◆ Texte de référence:
________

La silhouette de pierres sombres de la cathédrale de Magdebourg émerge silencieusement des fri­mas de l’automne. À l’intérieur règne une grande agitation. L’empereur Otton ler a fait porter un présent pour célébrer l’instal­lation de l’archevêque le lende­main, 18 octobre 968. Otton est le fils d’Henri l’oiseleur, il est roi de Germanie, empereur des Romains et fondateur de ce que nous connais­sons sous le nom de Saint-Empire romain germanique. Homme de foi et de pouvoir, il a fait lui-même bâtir cette église, quelques trente et une années auparavant. Pour étendre le christianisme à l’Est, il vient d’ordonner l’érection de Magdebourg en archidiocèse. Et pour marquer l’importance spirituelle du moment, il a commandé à des maîtres ivoi­riers un ensemble de seize plaques ouvragées narrant des épisodes de l’Évangile.

Une de celles qui a traversé le temps depuis le Xe siècle est conservée au musée du Louvre. Elle représente le miracle de la multiplication des pains. On ne sait pas de quel objet elle était l’ornement. Ce qui est certain, c’est que sa petite taille (douze centimètres par douze) ordonne une contempla­tion personnelle plus qu’une mons­tration publique.

________

◆ Extrait de données:
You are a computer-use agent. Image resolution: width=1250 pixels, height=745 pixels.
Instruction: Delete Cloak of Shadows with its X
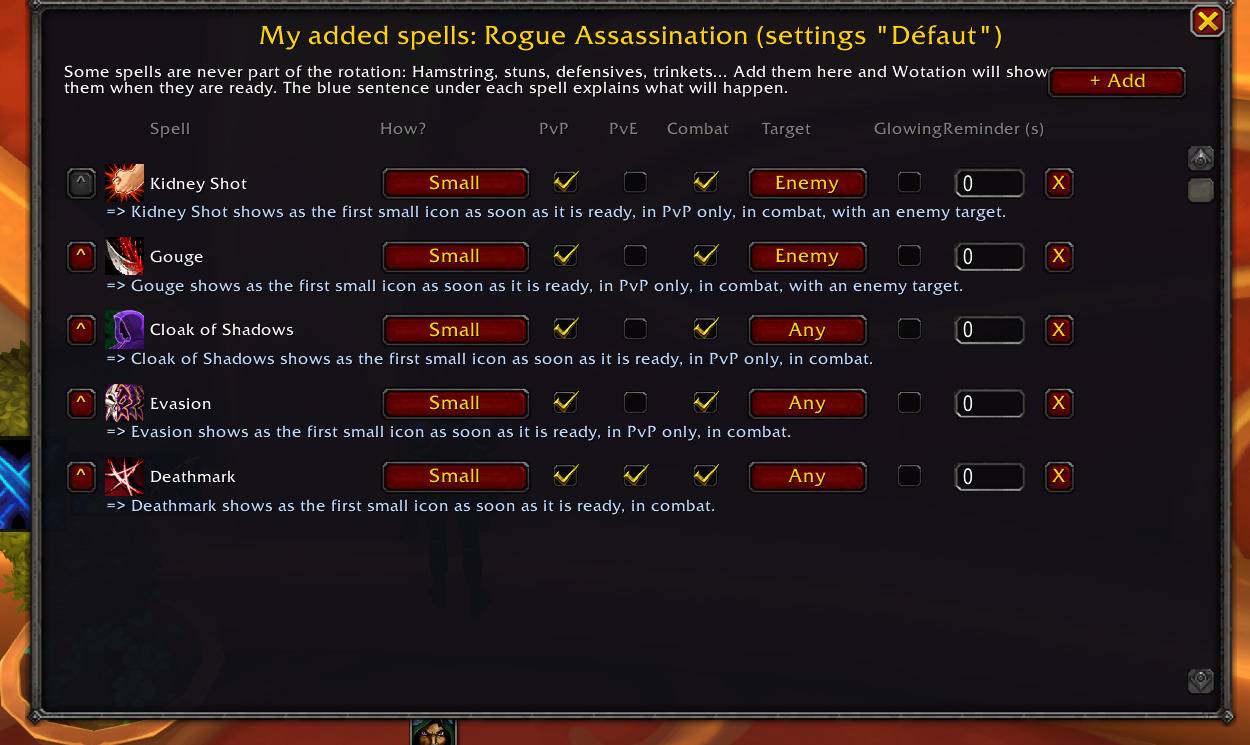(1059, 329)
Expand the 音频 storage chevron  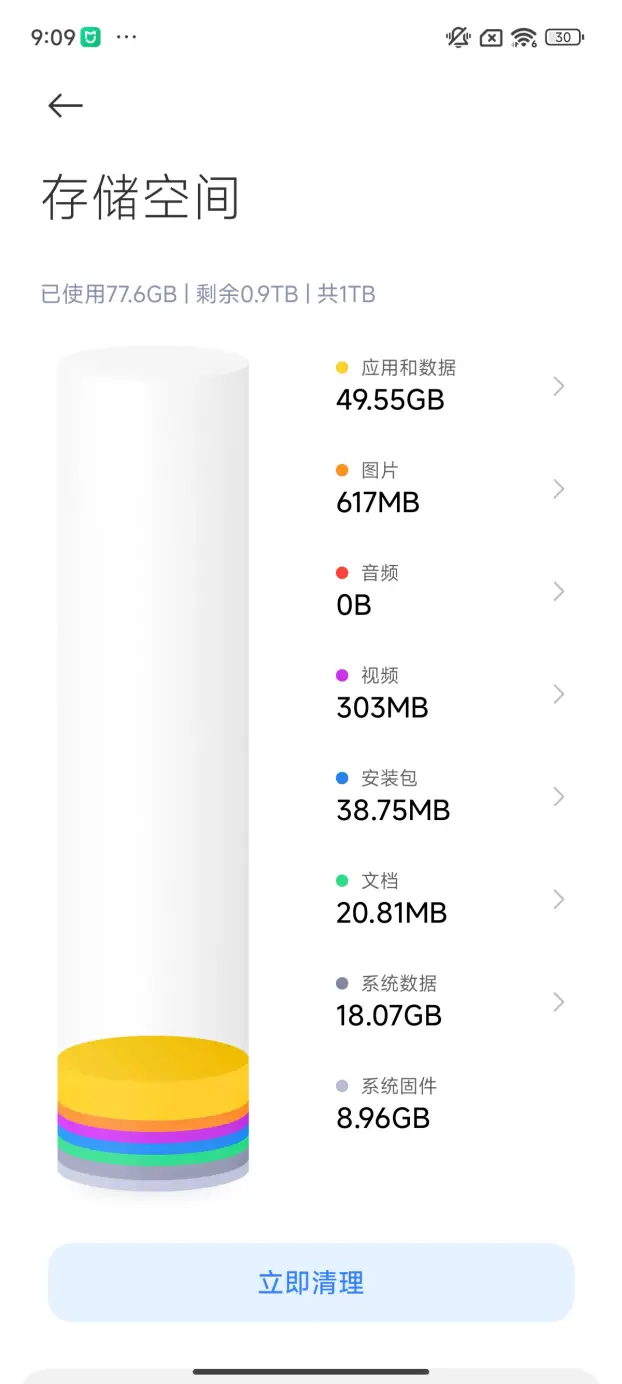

________

◆ Tâches et exercices:
#1 Citez le passage du texte sur la cathédrale de Magdebourg qui commence par « La silhouette de » et se poursuit jusqu'à « épisodes de l’Évangile. ».
#2 Rédigez la suite du texte sur la cathédrale de Magdebourg et ses plaques d'ivoire, en partant de sa dernière phrase.

◆ Corrigé des exercices:
#1
La silhouette de pierres sombres de la cathédrale de Magdebourg émerge silencieusement des fri­mas de l’automne. À l’intérieur règne une grande agitation. L’empereur Otton ler a fait porter un présent pour célébrer l’instal­lation de l’archevêque le lende­main, 18 octobre 968. Otton est le fils d’Henri l’oiseleur, il est roi de Germanie, empereur des Romains et fondateur de ce que nous connais­sons sous le nom de Saint-Empire romain germanique. Homme de foi et de pouvoir, il a fait lui-même bâtir cette église, quelques trente et une années auparavant. Pour étendre le christianisme à l’Est, il vient d’ordonner l’érection de Magdebourg en archidiocèse. Et pour marquer l’importance spirituelle du moment, il a commandé à des maîtres ivoi­riers un ensemble de seize plaques ouvragées narrant des épisodes de l’Évangile.

#2
Dans le cadre d’ivoire aux perce­ments encore visibles, la scène est parfaitement circonscrite. Le Moyen Âge a le sens de la clôture, aussi bien picturale que monastique. L’artiste se sert de cette ligne de pourtour pour souligner à quel point la foule se presse jusqu’aux bords de l’image. Les têtes sont serrées les unes contre les autres. Les cheveux, ouvragés en lignes et en nattes carrées, forment une sorte de damier. Outre cette mise en scène très structurée, on discerne aussi des postures plus surprenantes comme celle des deux personnages de part et d’autre du bord inférieur, dont la tête apparaît presque au ras du sol, et qui semblent accroupis sous le poids de la foule. On note aussi la tête qui se glisse sous la manche du personnage qui tient les anses du panier ; ou encore les deux têtes comprimées sur le bois du fauteuil central. Tout cela est des­tiné à dire la multitude : la scène est comble.

 

Autre effet de masse, les personnages qui sont en bas sont de plus petite taille. S’agit-il des enfants que l’Évangile renonce à dénombrer (Mt 14,21) ? ou est-ce l’art de l’ivoirier qui donne l’impression que la foule compacte bascule vers nous ? Cet effet met, en tous les cas, le person­nage central puissamment en valeur. Le Christ est assis en majesté. Ses gigantesques mains sont étendues au-dessus du miracle qu’il est en train d’accomplir. La seule respira­tion spatiale et esthétique vient de la Croix qui rayonne derrière lui. C’est l’espace divin au-dessus de la masse des hommes. Sous son ombre, les paniers d’osier se multiplient.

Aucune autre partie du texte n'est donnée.